HPRA announces Clinical Trials Regulation-National Collaboration Project

Ireland’s Health Products Regulatory Authority (HPRA) has launched the Clinical Trials Regulation-National Collaboration Project (CTR-NCP).

This project is a collaboration between the HPRA and the National Office for Research Ethics Committee (the National office) to prepare for the incoming European Union (EU) Clinical Trials Regulation (CTR). Since the implementation of this legislation will affect how sponsors submit clinical trial applications and how the HPRA/National Research Ethics Committees for the review of Clinical Trials of Investigational Medicinal Products (NREC-CT) review and approve clinical trials, this project is intended to provide all stakeholders with an opportunity to learn and prepare for the CTR to ensure a smooth transition. Consequently, the objectives of the project are stated to be:

  • To develop proves and procedures for the joint scientific and ethical assessment of CTAs and for the potential compilation of the Part I assessment report.
  • To evaluate and amend current processes and procedures so that an efficient system is in place in Ireland when the Regulation is implemented.
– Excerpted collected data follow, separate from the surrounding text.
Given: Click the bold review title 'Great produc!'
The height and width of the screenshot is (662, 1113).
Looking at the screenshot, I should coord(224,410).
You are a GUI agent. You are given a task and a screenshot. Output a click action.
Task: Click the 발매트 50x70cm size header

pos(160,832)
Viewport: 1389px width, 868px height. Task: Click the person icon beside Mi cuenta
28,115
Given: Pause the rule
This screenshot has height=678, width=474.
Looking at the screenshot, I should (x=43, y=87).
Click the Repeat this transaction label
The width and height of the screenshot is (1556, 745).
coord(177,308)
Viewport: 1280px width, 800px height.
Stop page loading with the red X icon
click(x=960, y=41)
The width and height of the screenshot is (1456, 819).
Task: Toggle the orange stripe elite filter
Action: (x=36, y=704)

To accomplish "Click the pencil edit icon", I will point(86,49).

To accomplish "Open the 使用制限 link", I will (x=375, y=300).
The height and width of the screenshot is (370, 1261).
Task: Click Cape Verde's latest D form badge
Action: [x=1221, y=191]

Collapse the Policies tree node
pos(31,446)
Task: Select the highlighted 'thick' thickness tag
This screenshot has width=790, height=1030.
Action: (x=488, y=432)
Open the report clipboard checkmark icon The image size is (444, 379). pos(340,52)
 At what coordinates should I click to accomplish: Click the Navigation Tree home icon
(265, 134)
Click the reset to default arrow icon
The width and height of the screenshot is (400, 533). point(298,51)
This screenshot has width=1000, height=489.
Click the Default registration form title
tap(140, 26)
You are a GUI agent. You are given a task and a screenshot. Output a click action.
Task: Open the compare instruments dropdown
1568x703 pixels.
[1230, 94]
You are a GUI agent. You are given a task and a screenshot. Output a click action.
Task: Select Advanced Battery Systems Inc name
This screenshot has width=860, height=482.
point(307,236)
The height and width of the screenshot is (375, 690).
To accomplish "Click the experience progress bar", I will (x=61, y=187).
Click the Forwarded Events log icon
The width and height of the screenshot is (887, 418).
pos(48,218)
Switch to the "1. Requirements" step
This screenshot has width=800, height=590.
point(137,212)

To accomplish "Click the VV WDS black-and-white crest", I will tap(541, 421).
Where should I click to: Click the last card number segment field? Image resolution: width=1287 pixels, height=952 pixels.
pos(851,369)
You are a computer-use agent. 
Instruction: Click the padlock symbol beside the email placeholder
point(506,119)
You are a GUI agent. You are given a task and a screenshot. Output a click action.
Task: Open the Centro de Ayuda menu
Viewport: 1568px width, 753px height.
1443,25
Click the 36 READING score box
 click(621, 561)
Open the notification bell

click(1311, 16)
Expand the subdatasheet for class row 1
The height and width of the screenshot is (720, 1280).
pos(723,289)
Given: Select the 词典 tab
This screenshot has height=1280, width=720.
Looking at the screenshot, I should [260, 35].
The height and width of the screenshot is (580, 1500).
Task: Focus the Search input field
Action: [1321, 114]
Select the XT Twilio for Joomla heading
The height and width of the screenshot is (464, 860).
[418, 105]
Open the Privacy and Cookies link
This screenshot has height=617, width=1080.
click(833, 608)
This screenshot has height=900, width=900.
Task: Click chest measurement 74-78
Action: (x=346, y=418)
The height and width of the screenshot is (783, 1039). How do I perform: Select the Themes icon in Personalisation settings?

Sponsor participation in this Collaboration Project is voluntary and comes at no extra cost. The HPRA are encouraging participation so that sponsors gain a better understanding of their own processes in relation to the new procedures and timelines of the CTR. Furthermore, this Collaboration Project will only be active until the date of implementation of the CTR, and its sole purpose is to prepare all stakeholders for the impending regulation.

It is important to note that there are key differences between the CTR and this Collaboration Project. Many of these will result from the fact that the Clinical Trials Information System (CTIS), which will form an integral part of the CTR, has not yet been set up and as such is not available for use in this Collaboration Project. In addition, the project still has to abide by current legislation which will impact timelines and the preparation of certain individual documents.

An extensive guidance document has been released by the HPRA, detailing all key differences as well as providing information on the scope of and how to participate in this project.